Villagers flee after elephant trample elderly woman

Oyos Saroso H.N., Bandarlampung

Thirteen wild elephants went on a rampage last week in Tanggamus, Lampung, trampling an elderly woman to death and destroying dozens of huts in a forest reserve.

Rusmini, 60, a resident of nearby Sidimulyo village, was killed last Thursday while harvesting coffee with other villagers in a makeshift camp as the elephants ran amok, forcing them to flee their temporary shelters. Planting coffee inside the reserve is illegal.

The elephants are still active in the area and considered dangerous.

Nature Lovers Group executive director Joko Santoso said the encroachment into the elephants' natural habitat by people, logging activities, and the Batutegi hydro-power electricity generating project had contributed to the rampage.

"Water has started to fill the Batutegi reservoir, and as a result, the elephants can't cross to the other side for food, as they could previously," he said on Wednesday.

He said similar incidents frequently occurred in forests that bordered residential areas. Even tigers would venture outside the forests and attack locals, he said.

"They usually become upset when their habitat is constricted by human activities such as planting coffee on the edges of forested areas. Every harvest season, residents erect makeshift huts in and around forest reserves, which can provoke the elephants," he said.

The Batutegi reservoir and the often-illegal land clearance had reduced their habitat and could cause stress to the elephants, Joko said.
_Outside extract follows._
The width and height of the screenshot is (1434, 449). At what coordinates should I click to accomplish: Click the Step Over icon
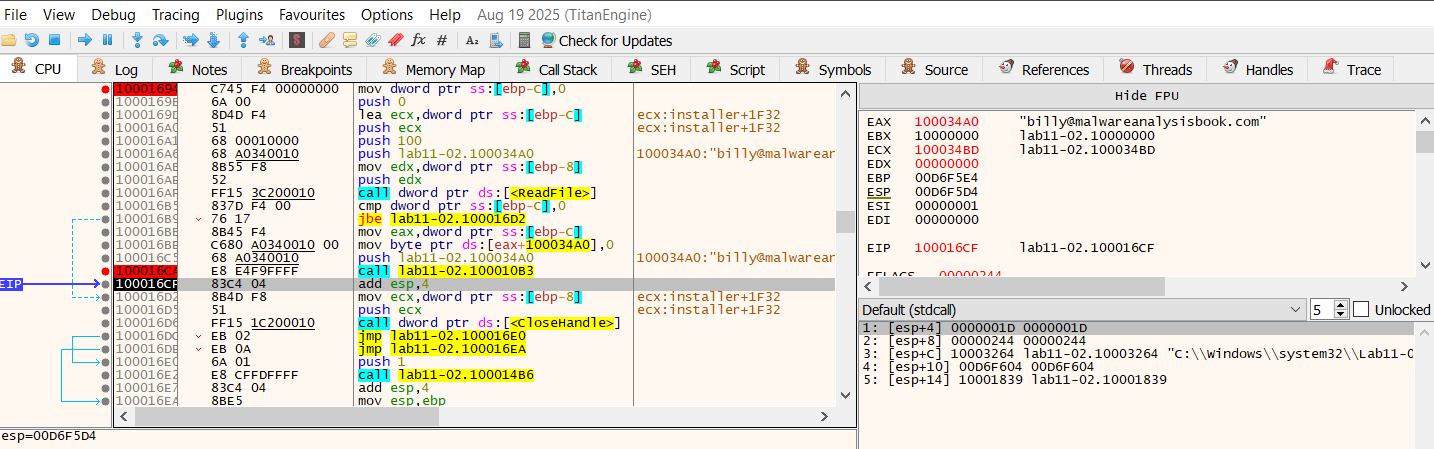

South Bukit Barisan National Park head Tamen Sitorus said that as long as the elephants' habitat was gradually being encroached on, the attacks would continue.

"We have reminded residents not to clear forests to open up coffee plantations, but they are stubborn and continue to do so," he said.

As many as 30,270 hectares of the park have been badly damaged due to illegal land clearance. At least 15,117 families are at present clearing land by felling trees to open plantations inside the park, Tamen said.

Forest areas outside the national park also have not been spared from logging activities. Residents cultivate coffee, pepper, rice and cocoa on the cleared land.

Tamen said widespread wildlife poaching was another reason that prompted aggressive behavior among the animal population in the park.

Poaching activities had started in the park in 1993 and worsened from 1998 onwards, he said.

If poaching activities in the area were not immediately stopped, wild animal species like tigers, rhinoceroses and elephants would be extinct in the next five to ten years, he warned.

The park is located on the southern tip of Sumatra island and spans around 356,800 hectares. It was made a national park in 1982 and has been made into a nature resource preservation area, with about 300,000 hectares administered by two regencies; West Lampung and Tanggamus. The remaining 60,000 hectares are inside the Bengkulu province.

Park data shows that from 1993 to 2003, more than 200 elephants have been killed and more than three tons of ivory has been traded in the forest.

Hundreds of tigers and dozens of rhinos have been killed. Tiger pelts and rhino horns are traded domestically and exported.